== RECORDS FOR PROCESSING

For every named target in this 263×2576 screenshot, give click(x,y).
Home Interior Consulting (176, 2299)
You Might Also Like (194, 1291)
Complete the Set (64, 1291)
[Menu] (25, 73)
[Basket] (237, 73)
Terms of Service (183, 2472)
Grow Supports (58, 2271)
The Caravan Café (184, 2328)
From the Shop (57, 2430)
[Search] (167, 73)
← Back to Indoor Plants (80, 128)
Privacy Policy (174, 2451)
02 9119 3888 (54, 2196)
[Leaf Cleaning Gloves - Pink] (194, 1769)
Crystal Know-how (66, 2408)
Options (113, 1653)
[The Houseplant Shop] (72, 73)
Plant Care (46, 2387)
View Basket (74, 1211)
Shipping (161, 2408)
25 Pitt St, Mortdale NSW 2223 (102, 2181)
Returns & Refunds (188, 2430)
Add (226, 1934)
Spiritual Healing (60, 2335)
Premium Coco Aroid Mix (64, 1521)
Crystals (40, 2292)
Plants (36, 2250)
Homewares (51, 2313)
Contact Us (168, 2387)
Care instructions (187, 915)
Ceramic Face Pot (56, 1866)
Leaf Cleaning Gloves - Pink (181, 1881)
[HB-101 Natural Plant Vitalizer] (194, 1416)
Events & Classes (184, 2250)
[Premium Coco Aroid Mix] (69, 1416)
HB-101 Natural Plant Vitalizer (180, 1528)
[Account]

====
== RECORDS FOR PROCESSING

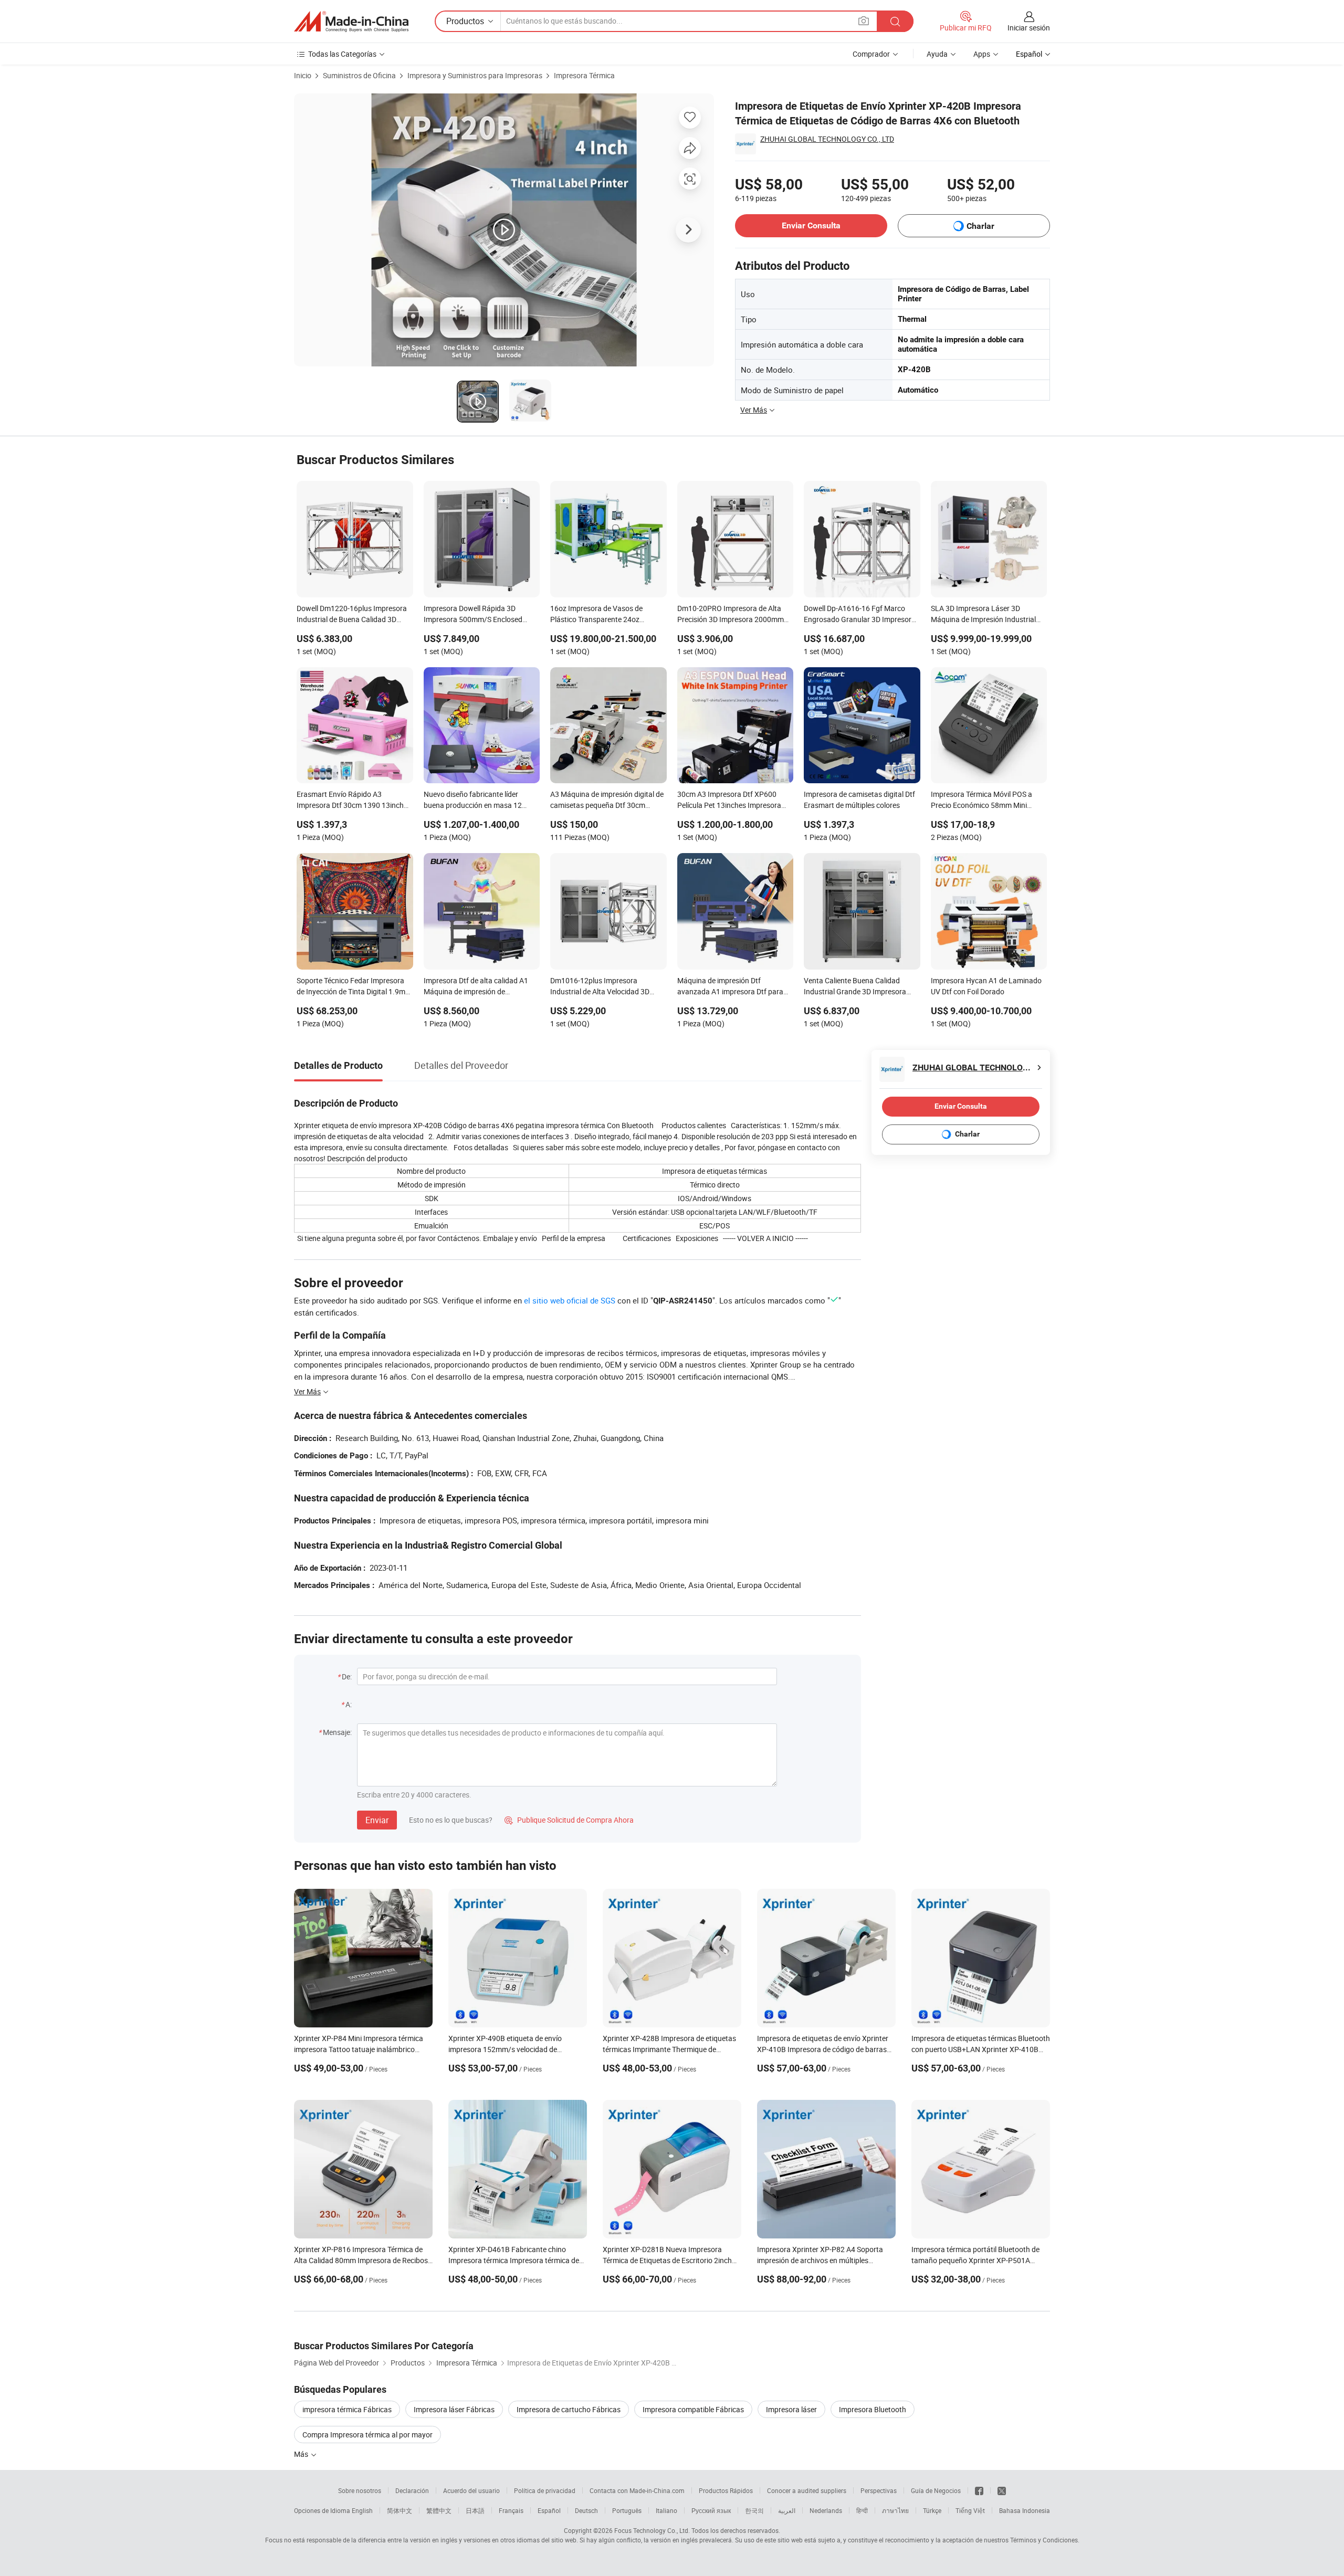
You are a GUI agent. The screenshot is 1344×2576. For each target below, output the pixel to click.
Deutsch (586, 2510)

====

ASSIGNED TASK:
Among the lines above, find the one with "From the Shop (57, 2430)" and the one with "Care instructions (187, 915)". Quote both and everything between them, exactly.

PROBLEM SOLUTION:
From the Shop (57, 2430)
[Search] (167, 73)
← Back to Indoor Plants (80, 128)
Privacy Policy (174, 2451)
02 9119 3888 (54, 2196)
[Leaf Cleaning Gloves - Pink] (194, 1769)
Crystal Know-how (66, 2408)
Options (113, 1653)
[The Houseplant Shop] (72, 73)
Plant Care (46, 2387)
View Basket (74, 1211)
Shipping (161, 2408)
25 Pitt St, Mortdale NSW 2223 (102, 2181)
Returns & Refunds (188, 2430)
Add (226, 1934)
Spiritual Healing (60, 2335)
Premium Coco Aroid Mix (64, 1521)
Crystals (40, 2292)
Plants (36, 2250)
Homewares (51, 2313)
Contact Us (168, 2387)
Care instructions (187, 915)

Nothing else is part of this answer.